As the child’s BMI varies with age, different age-specific cutoffs have been used to define overweight and obesity.
Children are thus defined as being overweight or obese if they have a BMI above the cutoff for the given age and sex.
First, overweight and obese children and teens are much more likely to become obese as adults compared to normal BMI children, and second, it is more challenging for these adults to lose the excess weight once they become obese.
Newer drugs and bariatric procedures for treating obesity-related health problems have emerged but these procedures are costly and have their own complications.
Furthermore, obese children today are getting affected by diseases and health problems previously observed only in adults; many obese children today are developing health problems that once afflicted only adults.
Chronic illnesses like diabetes mellitus and heart disease have an earlier onset and a prolonged course in these obese children, and even though the disease might remain undiagnosed until adulthood, the resulting complications are more severe leading to a shorter life.

§ Given information:
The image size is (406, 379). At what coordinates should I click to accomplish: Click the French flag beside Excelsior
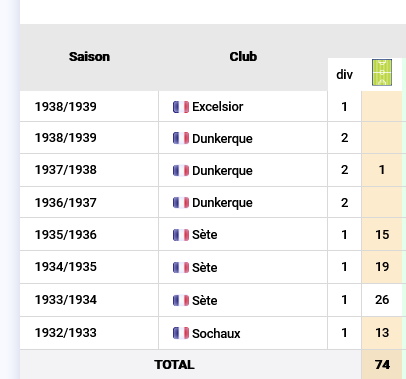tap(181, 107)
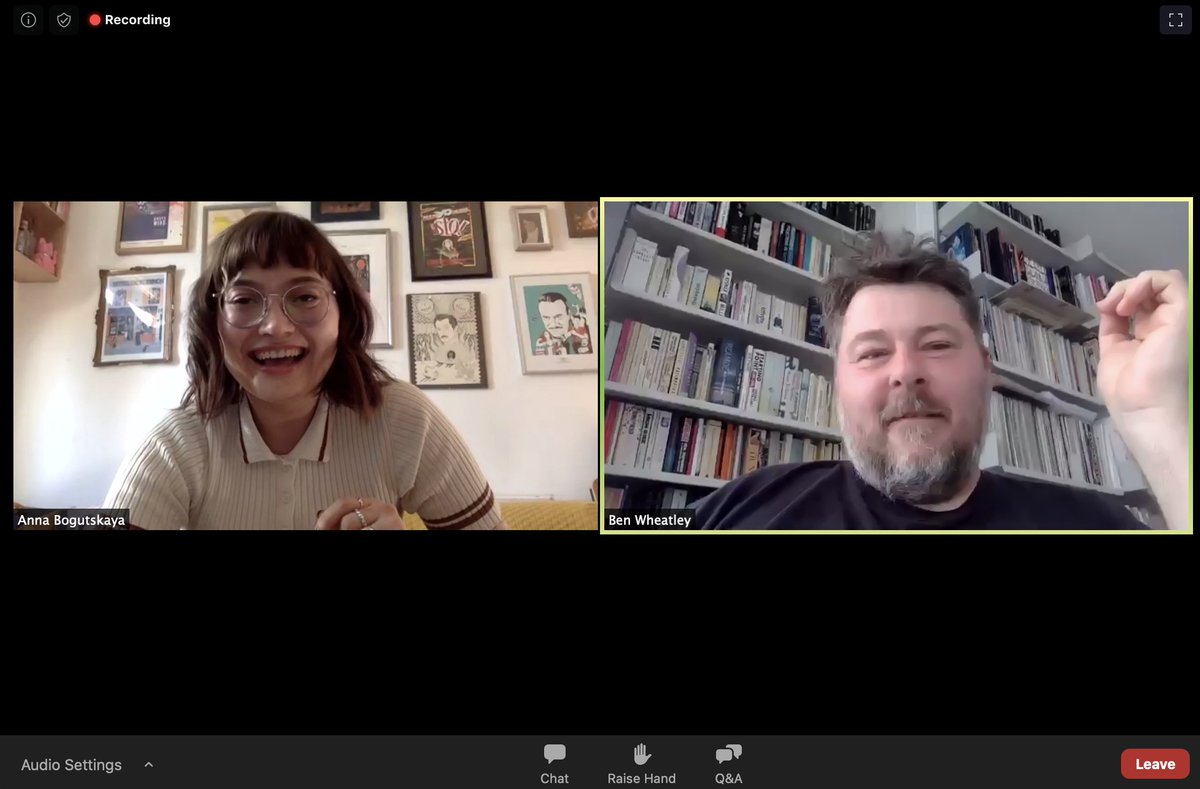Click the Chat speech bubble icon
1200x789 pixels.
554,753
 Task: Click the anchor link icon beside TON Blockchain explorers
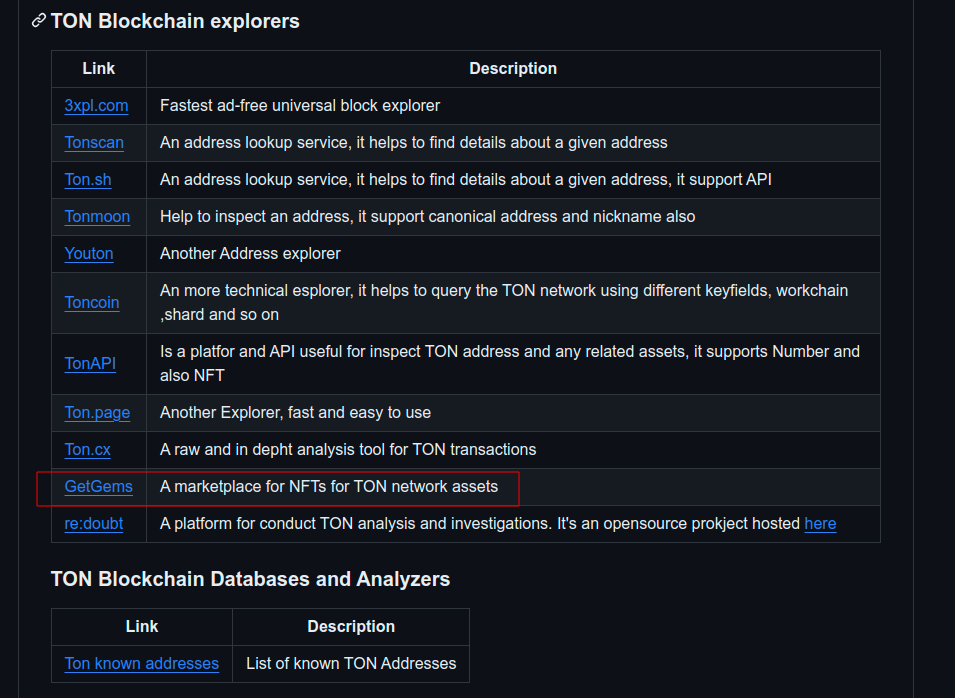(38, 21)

...

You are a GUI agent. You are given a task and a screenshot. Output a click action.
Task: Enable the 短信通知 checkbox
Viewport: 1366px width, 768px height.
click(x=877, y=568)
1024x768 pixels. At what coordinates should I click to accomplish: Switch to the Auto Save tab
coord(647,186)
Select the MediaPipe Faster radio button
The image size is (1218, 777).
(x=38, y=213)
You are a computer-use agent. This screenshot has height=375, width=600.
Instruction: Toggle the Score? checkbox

§ Study questions:
1. Answer these questions using the childhood obesity text:
(a) Why have different age-specific cutoffs been used to define overweight and obesity in children?
(b) What two drawbacks of newer drugs and bariatric procedures does the text mention?
(c) Which two chronic illnesses does the text say have an earlier onset in obese children?
2. Carry on the childhood obesity text, starting after its final sentence.

§ Task answers:
1.
(a) A child's BMI varies with age.
(b) They are costly and have their own complications.
(c) Diabetes mellitus and heart disease.

2.
Behavioral changes and lifestyle modifications are the primary tools for reducing obesity.
However, if the environment contributes to the unhealthy eating practices and sedentary lifestyle, strategies and interventions relying solely on individual “self-control” will not be very effective.
Furthermore, treatment is still in preliminary stage, so early prevention holds better than treatment at later stages.
This article is an attempt to lay emphasis on childhood obesity as a problem that needs to be recognized early and measures for its prevention.